Grand Valley State Mandates COVID Vaccine for Students, Faculty, Staff


Though the COVID-19 vaccine does not stop the transmission or contraction of the virus, students, faculty, and staff at Grand Valley State University (GVSU) will be forced to take the experimental jab in order to return to campus this fall.

Everyone on campus is expected to receive the shot by September 30, WZZM reported. The school will provide numerous opportunities to get vaccinated at free pop-up clinics.

Greg Sanial, chief financial officer and director of the GVSU’s “Virus Action Team,” reportedly said that 80 percent of faculty and staff are already vaccinated.
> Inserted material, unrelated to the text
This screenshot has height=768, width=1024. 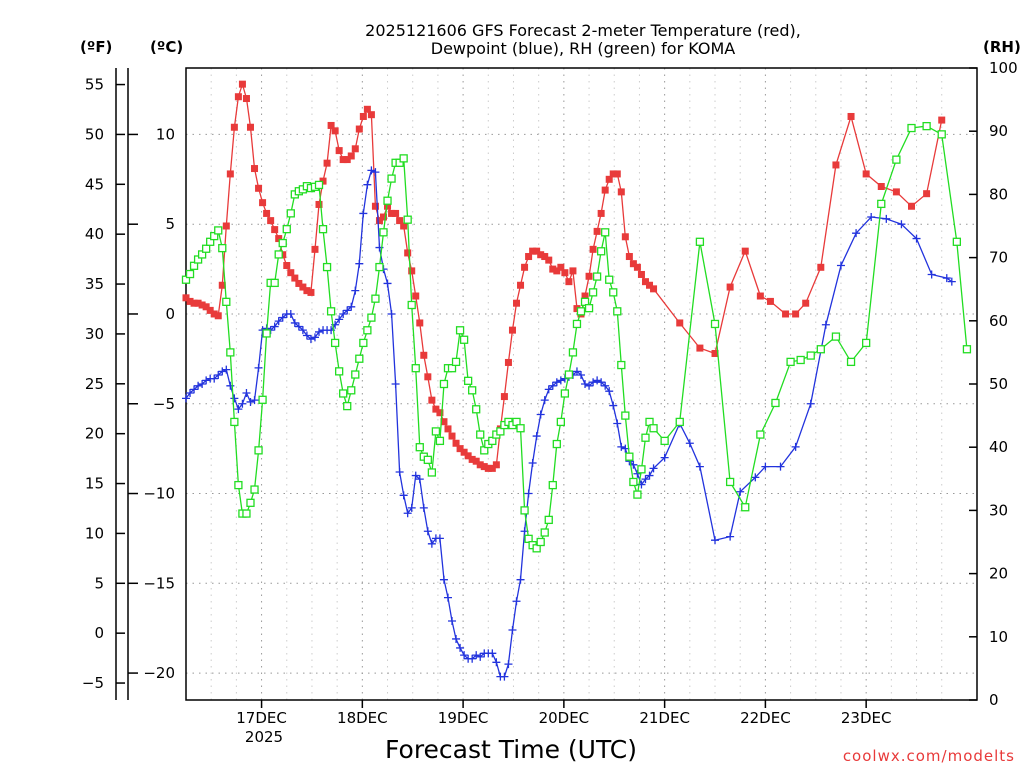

He also said that 60 percent of the student body has taken at least one dose of the vaccine.

According to Centers for Disease Control and Prevention (CDC) data, only 2519 Americans aged 18-29, the age group that comprises most college students, have died from COVID-19, comprising just .004 percent of all COVID-19 deaths in the United States.

Still, the university plans to move forward with the vaccine mandate.
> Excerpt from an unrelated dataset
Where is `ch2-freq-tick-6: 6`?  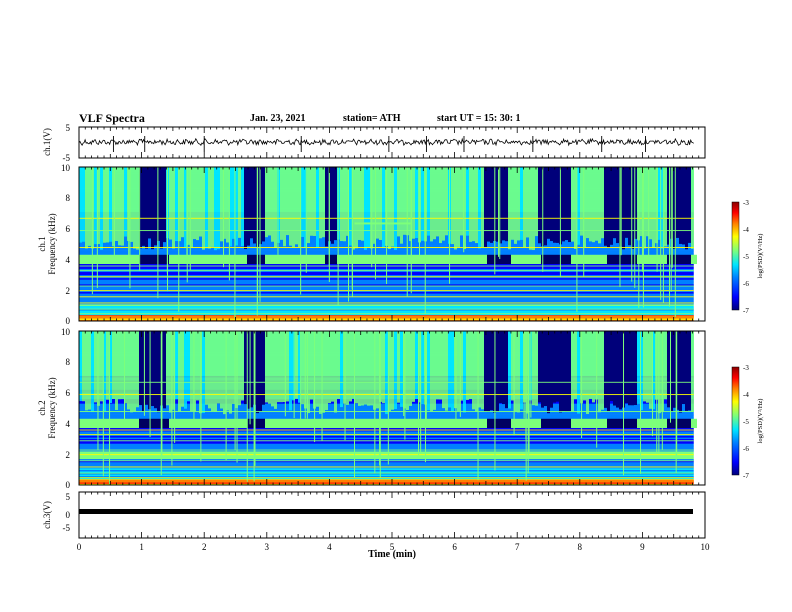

“We’re doing what we can to make our campus the safest place we can make it for the fall semester,” Sanial reportedly said.

Those who have religious exemptions will not be required to take the vaccine but will be forced to submit to weekly COVID-19 testing.

Other than that, there will be no room for argument, according to Sanial.

“But in the end, if they are absolutely refusing to get vaccinated, we would expect them to seek their education elsewhere or employment elsewhere,” he reportedly said.

The college will also mandate masks inside buildings, beginning on August 9.

“This decision was made after extensive discussion with health and medical experts,” the school’s website said. “Top health organizations, including the Centers for Disease Control and Johns Hopkins Medicine, report Covid vaccines have been thoroughly tested and found to be safe and effective in preventing severe COVID-19. We are aligning the requirement at GVSU with FDA approval to acknowledge those who are waiting for additional confirmation of the vaccines’ efficacy and safety.”